If the last thing you need is more friends and loved ones, don’t read this book. For its main characters, Lilith McGrae, Nathan Schock, the Baron, and of course Lilith’s sister Lalage — precisely because they are dished up souls and all by their creator — will soon move into the main rooms of your life with all the baggage of their fascinating worldviews in hand.

– Amanda Rolf


 

. . . If I’m forced to be more critical? Well then, I suppose you could say: Up till Part 6 the story seems rather externally driven. This is due to the book’s narrator needing so often to pause the storyline to assist the reader in grasping at least the superstructure of his extraordinary worldview. As the bulk of this “instructerruptus”, as he calls it, occurs in Book 1, by the time of Book 2, as the thrill and horror of free-fall begin to take over, the drama begins to take on an internal impetus. Yet isn’t that exactly what constitutes, or even causes, any good denouement? – when the combined weight of all the externally given pieces of the tale suddenly snowball into a single self-propelling mass? – that catalytic point in a story when its infrastructure (scenery, props, habituating characters and choreography) transforms before the reader’s eyes into a self-completing puzzle? – that point when the story reaches critical mass and begins to hurl itself, and us, headlong into an apotheosis?
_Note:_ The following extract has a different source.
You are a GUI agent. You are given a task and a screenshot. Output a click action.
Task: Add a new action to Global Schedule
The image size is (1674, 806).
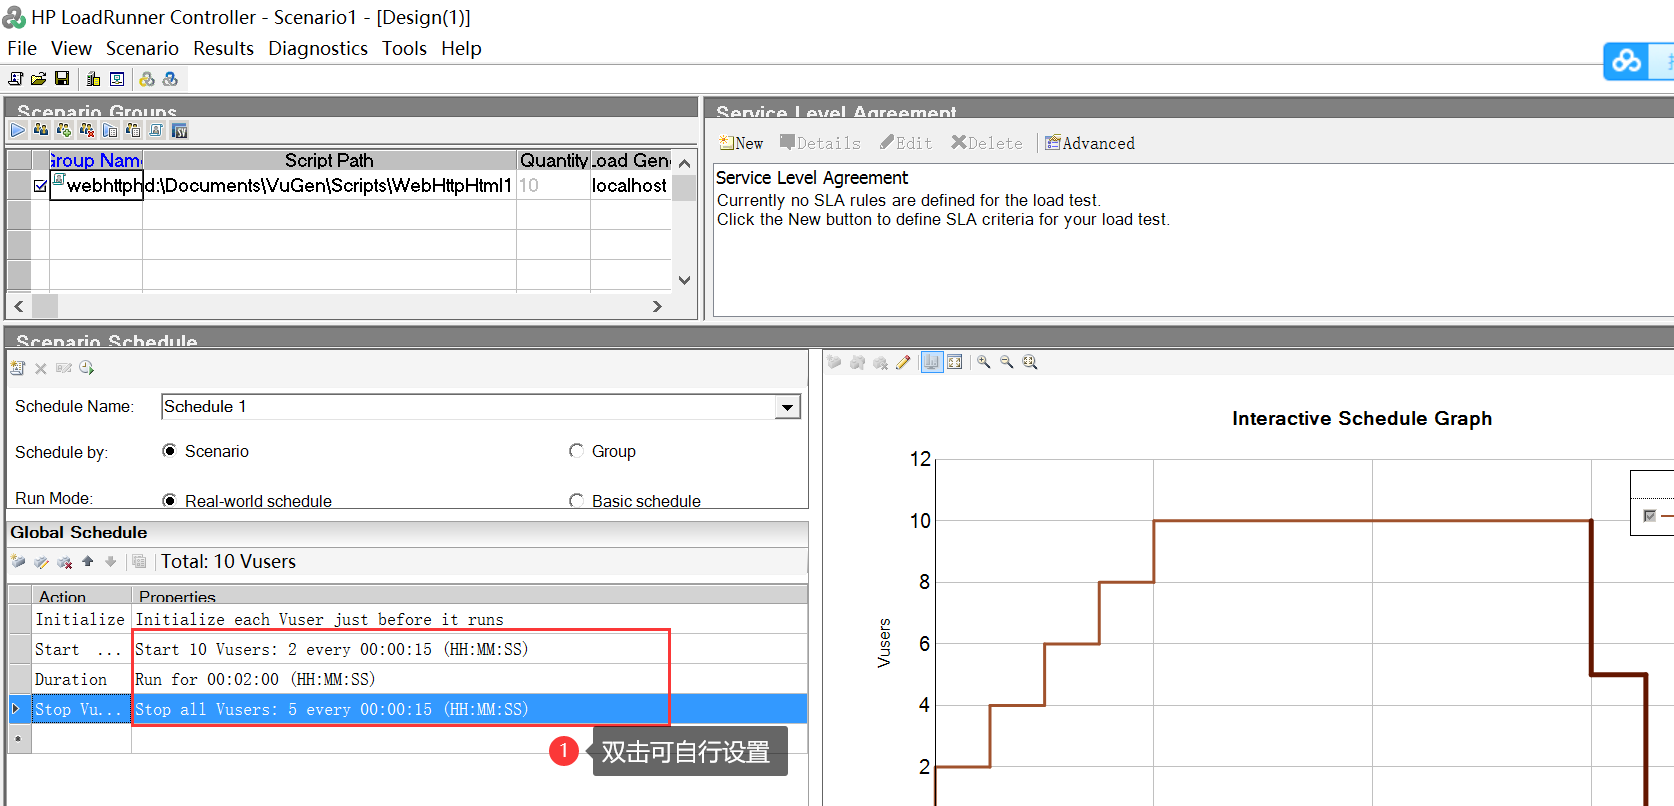pyautogui.click(x=18, y=562)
What I’m saying I guess is: Denouement and apotheosis are largely only implied throughout Book 1. Even in the early parts of Book 2 the denouement congeals and fades, congeals and fades, several times before it snatches the reader and jumps off the edge. But once Part 9 is reached, the snowball that’s been growing growing growing begins to drag the rest of the mountainside with it; snow, trees, boulders, buildings, animals, people, everything, all of it becoming an unstoppable avalanche, the bottoming-out explosion of which doesn’t settle to complete stillness till Part 11. But by then the stillness is wholly apocalyptic.